Detailed look of the glasses
Overview of the glasses that helps you stop chewing nails
Inside of the glasses
Look of Vibrator from the Outside
Tape for hiding wires has Consistent Color With the glasses Frame
How the glasses work
- Wear the glasses
- Try to chew your nail
- The vibrator of the glasses starts vibrating
Decision Points in the Design Process
First Decision Point: IR Proximity Sensor to IR Distance Ranger
Initially my design was to use the infrared proximity sensor, since it is small and fit good onto a glasses. Yet after testing on the breadboard, I figured out that the proximity sensor is only sensible to items around 5 centimeters away from it, which is shorter than the distance from my eyes to my mouth.
The initial design was to use the IR proximity sensor
Thus, I researched online the sensor distance for all available distance sensors in the lab and it turned out that IR distance ranger is able to detect items 20 centimeters away from it. Thus, I changed my design, even though IR distance ranger will look larger than the proximity sensor.
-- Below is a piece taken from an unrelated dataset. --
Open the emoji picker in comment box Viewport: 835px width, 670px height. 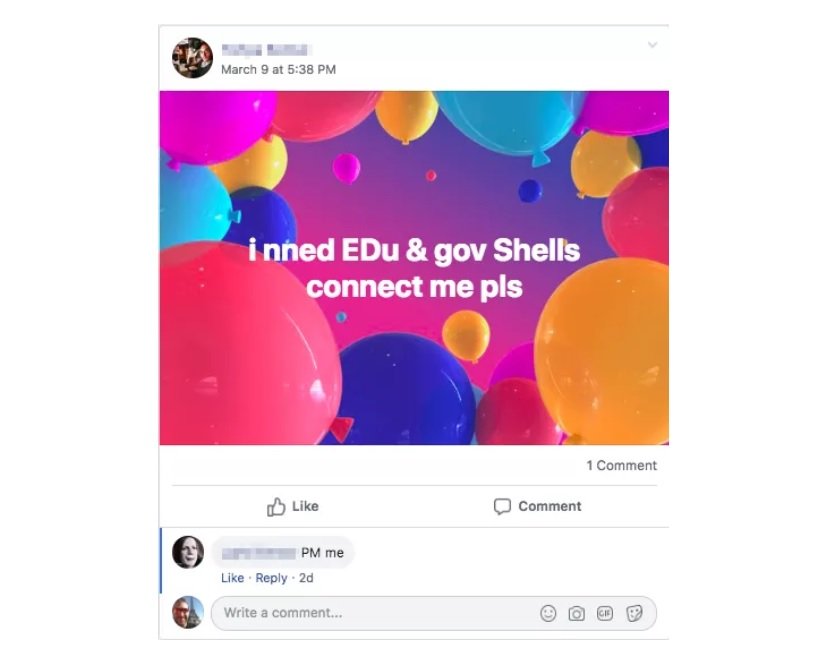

Later design changed to use IR ranger
Second Decision Point: From 9v Battery to 6v button Batteries
Change to the button battery
Initially, I made use of 9v amazon battery, yet later on I changed to use battery buttons which are easier to hide and significantly lighter.
Other process Images
Try to solder wires onto Arduino nano
Try to record the correct position of sensor I finally got by a lot of trials
Discussion
Response
Critique One: Hide the mechanical part better
“Use a better containment to hold wires/sensors.”
“It would look better if the sensors can be hidden.”
“Think of making aesthetic improvements to your sunglasses, especially since you would be wearing them everyday.”
I agree that I need to make improvement to the look of the glasses by hiding mechanical parts better. The overall look of the glasses could have been largely improved if I have drilled holes through the glasses and pull wires through the interior of the glasses. However, because of the limitation of time and some wires needed to be re-soldered frequently, that failed to achieve finally.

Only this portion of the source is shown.